In Shakespeare’s play, “Henry IV, Part II,” Act 3, Scene 1, the King, dressed in a nightgown, delivers a monologue. In it, the king asks, “How many thousands of my poorest subjects are at this hour asleep?” Yet, “Nature’s soft nurse,” is not for him. He finishes with often-quoted words,

     “Uneasy lies the head that wears a crown,” a reflection back to Damocles’s hanging sword.

     Thomas Paine hated the idea of a king, a monarch. In much of his work, “Common Sense,” Paine ridicules the idea that a king must rule over people. Paine writes,

     “There is something exceedingly ridiculous in the composition of Monarchy; it first excludes a man from the means of information, yet empowers him to act in cases where the highest judgment is required. The state of a king shuts him from the World.”

     Throughout “Common Sense,” Paine calls for independence from England, from Parliament, from King George III, saying, “Let us come to a final separation.”

     Thomas Paine felt thrilled when he saw “Common Sense,” first published on January 10, 1776. Six months later, on July 4, 1776, the Continental Congress that brought together representatives from the thirteen colonies approved Jefferson’s Declaration of Independence. 

     After the French Revolution, the autocratic general Napoleon claimed the title of king. On December 2, 1804, Napoleon crowned himself Emperor Napoleon I at Notre Dame de Paris.

     During the coronation, he received the crown from the hands of Pope Pius VII and crowned himself, a signal that he rejected the Pontiff’s authority. 

     Joseph Smith, founder of the Latter Day Saints, claimed for himself three titles, that of Prophet, Priest, and King, at Nauvoo, Illinois, on April 11, 1844, three months after he announced he was running for President in the November 1844 election. 

     Smith did not win that election, because he was assassinated on June 27, 1844.

     This past week, the nation read the chilling words, “Long live the king,” in reference to the U.S. Department of Transportation’s attempt to end the congestion pricing program in the State of New York, a state policy that has worked ok the past seven weeks to reduce city traffic.

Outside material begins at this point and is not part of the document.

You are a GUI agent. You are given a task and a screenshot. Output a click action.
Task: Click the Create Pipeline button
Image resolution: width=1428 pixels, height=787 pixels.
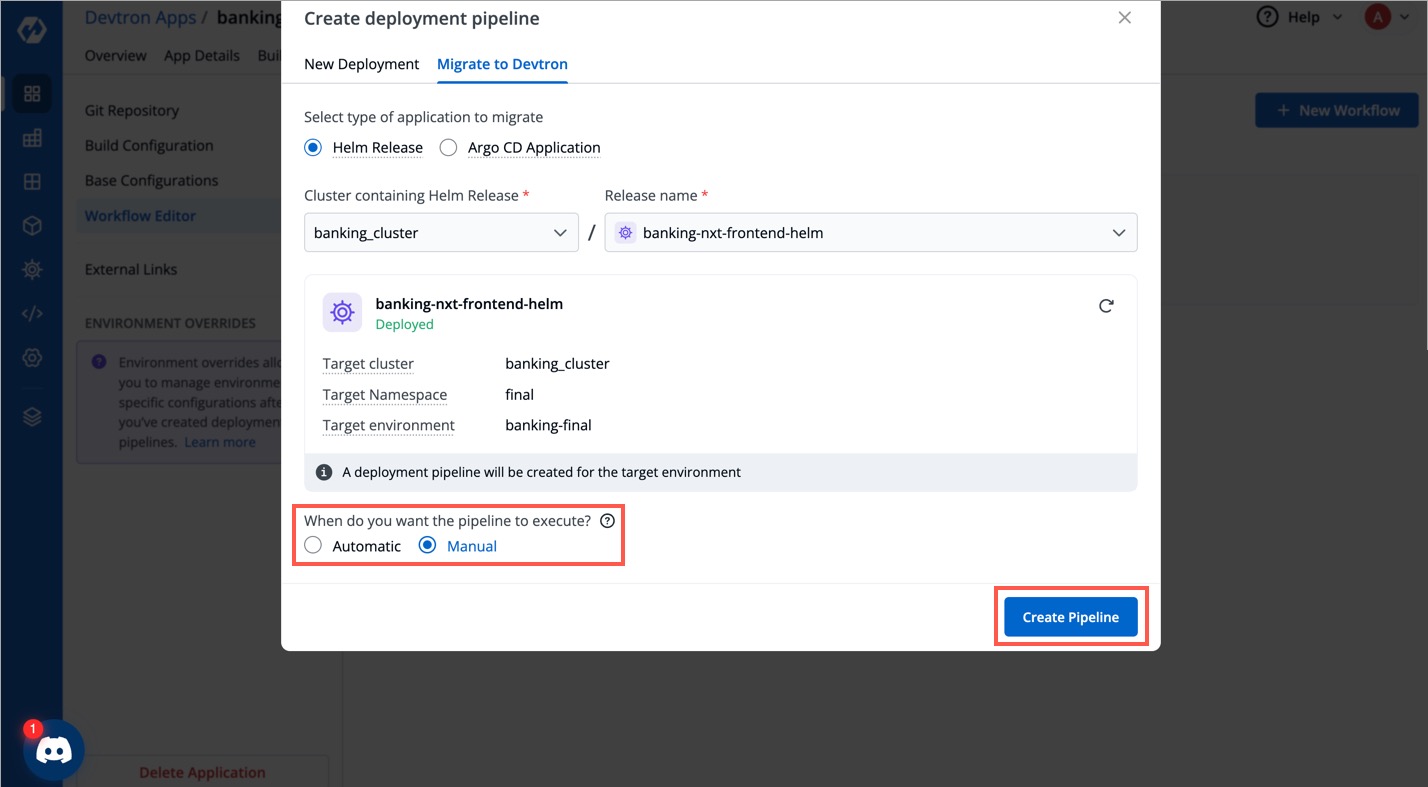1070,617

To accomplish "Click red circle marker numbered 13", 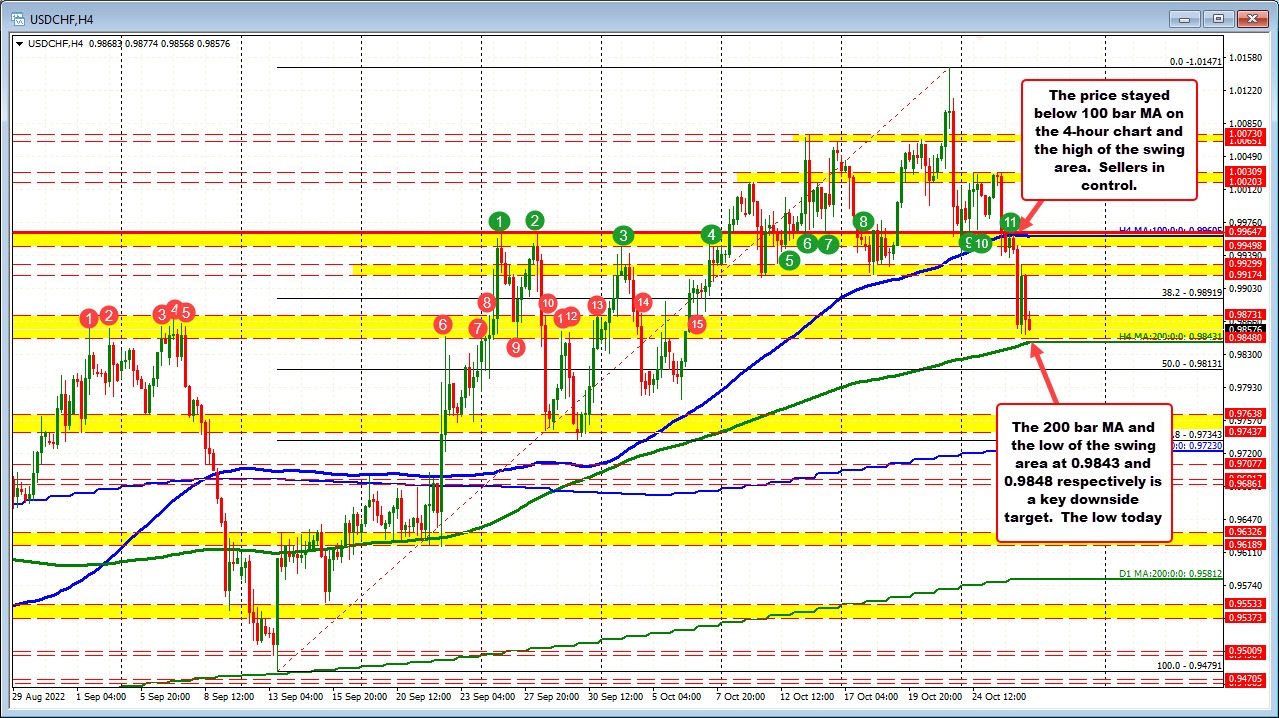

     The governor of New York, Kathy Hochul, felt outraged. She said,

     “The state of New York has not labored under a king in 250 years, and we’re not going to start now. The streets of this city were where battles were fought, and we stood up to a king, and we won then. You know New Yorkers. We do not back down, not now, not ever.”

     The governor is correct about the American Revolution’s battles in and around New York City. George Washington was close to defeat on numerous occasions there, but he would escape to fight another day, summoning reserves of strength to defeat the British and King George III. 

     Washington achieved that win in Virginia, his native state, with the French navy’s assistance.

     Thomas Paine asks a question, “Where is the King of America?” To answer, Paine suggests a formal ceremony, where an official would place a written Charter of laws atop a Bible, and “let a crown be placed thereon, by which the world may know, that in America the law is king.”

     A second quote by William Shakespeare. “Time’s glory is to calm contending kings, to unmask falsehood, and bring truth to light.” The Bard is saying that over time the world’s grasping kings will experience a humbling, that truth will appear, and it will banish falsehood.

     The paradox is that “life often presents a confused picture of events, and it is difficult to discern truth from falsehood.” It is to the historians that we look for clarity between the two.       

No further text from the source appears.